_TRECHO SELECIONADO_
Por Mariana Belmont, em 16/09/2021, no Ecoa/UOL.


Antes de começar eu dei três respiradas profundas e pensei dentro de mim: "não aguento mais".


Esta minha coluna, vocês sabem, é um respiro profundo sobre o mundo, sobre essa cidades e outras, sobre um ambiente possível, é sempre sobre mim, mas também sobre todo mundo, é bem uma caixa de surpresas toda semana, até eu me surpreendo às vezes. Agradeço ao Ecoa por abrir esse espaço e me deixar escrever a partir de um lugar fora do normal.


No último ano trouxe para cá perdas de amigos, coisas que não consegui ainda entender como aconteceram rápido, em qual momento. Amigos que comigo construíram cidades, pensamentos e futuros que foram tão bonitos. Imagine só, nesse período quanta gente não perdeu mais gente com quem construiu futuros, e esperava fazer por mais tempo, muita gente.


Olhar para isso é triste e solitário, não tem o encontro com outras pessoas para misturar vozes de lembranças.


Depois de duas semanas acho que consigo escrever sobre mais uma perda, não dá para medir o tamanho do buraco que abre na gente quando se vai, sem esperarmos, uma pessoa que a gente respeita, gosta e admira.

_REGISTROS DE DADOS_
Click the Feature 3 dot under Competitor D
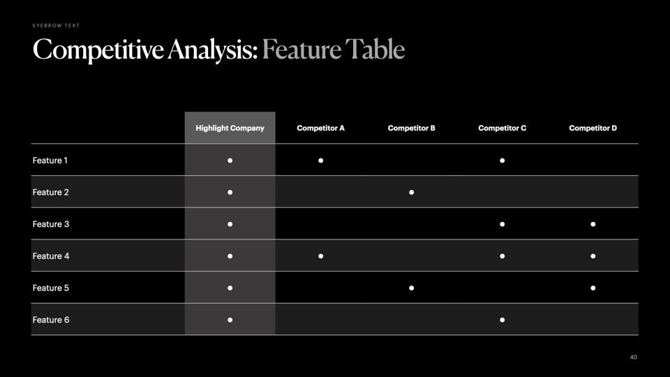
* * *
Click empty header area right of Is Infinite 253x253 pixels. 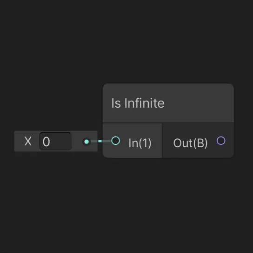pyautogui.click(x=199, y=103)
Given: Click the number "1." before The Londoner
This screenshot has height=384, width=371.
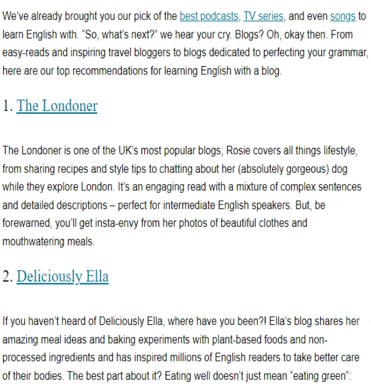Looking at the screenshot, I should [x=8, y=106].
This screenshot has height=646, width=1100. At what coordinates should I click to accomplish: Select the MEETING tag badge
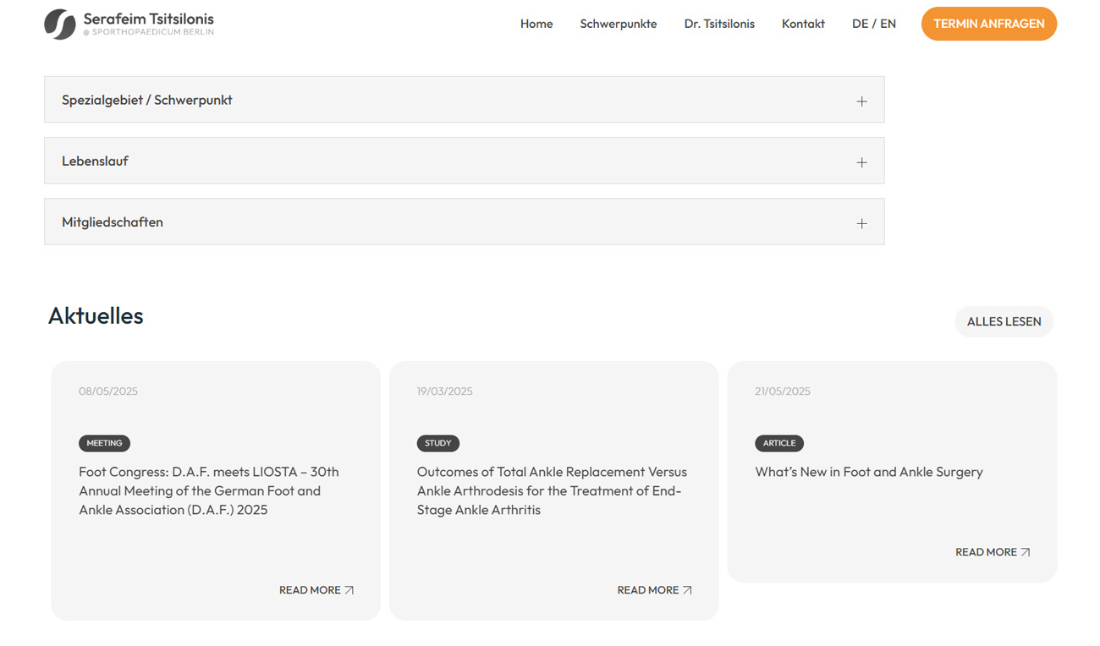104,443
==
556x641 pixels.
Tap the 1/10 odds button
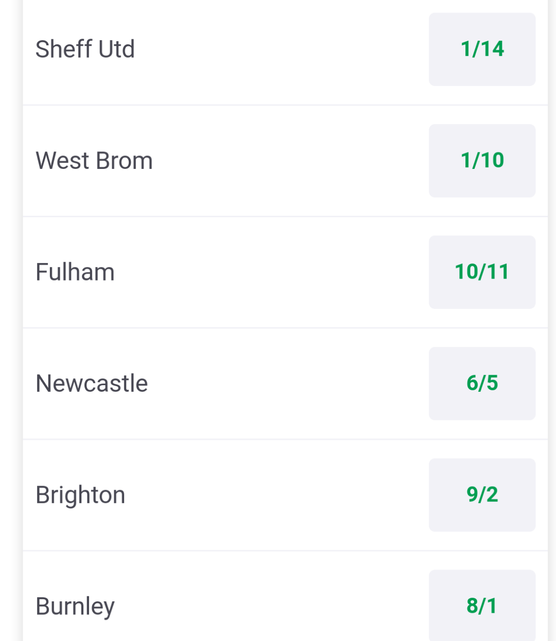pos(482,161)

_INSTRUÇÕES_
• A. Informe a data e o veículo em que a coluna sobre a perda de amigos foi publicada.
• B. Liste tudo o que, segundo a coluna sobre a perda de amigos, esses amigos construíram junto com quem escreve.
• C. Continue a coluna sobre a perda de amigos a partir do ponto em que ela termina.
O material não é necessário para realizar as tarefas.

_RESPOSTAS EM ORDEM_
• A. Em 16/09/2021, no Ecoa/UOL.

• B. Cidades, pensamentos e futuros.

• C.
Trabalhei em muitos lugares na minha vida e sempre levo comigo quem me ajuda a dar contorno para quem eu sou na vida. Tive a oportunidade imensa de fazer parte de uma equipe incrível na Secretaria de Habitação da cidade de São Paulo, que trabalhava muito em conexão com a Cohab-SP, dois lugares comandados pelos mestres João Whitaker e Geraldo Juncal, uma dupla que formou equipes incríveis de pessoas que pós gestão em 2016 viraram amigos.


Há duas semanas perdemos o Gera, era para ser uma cirurgia que imaginamos ser tranquila, esperamos a volta dele. Rezamos, nos falamos o tempo todo no grupo de amigos, esperando notícias diárias. Não passou pela cabeça que Gera não voltaria. Dias antes ele escreveu no grupo que "entraria na faca" de novo e que era para pensarmos positivo para ele voltar bem. Eu tinha certeza que ele voltaria bem. Mas Gera não voltou, e até agora eu ainda não acredito nisso.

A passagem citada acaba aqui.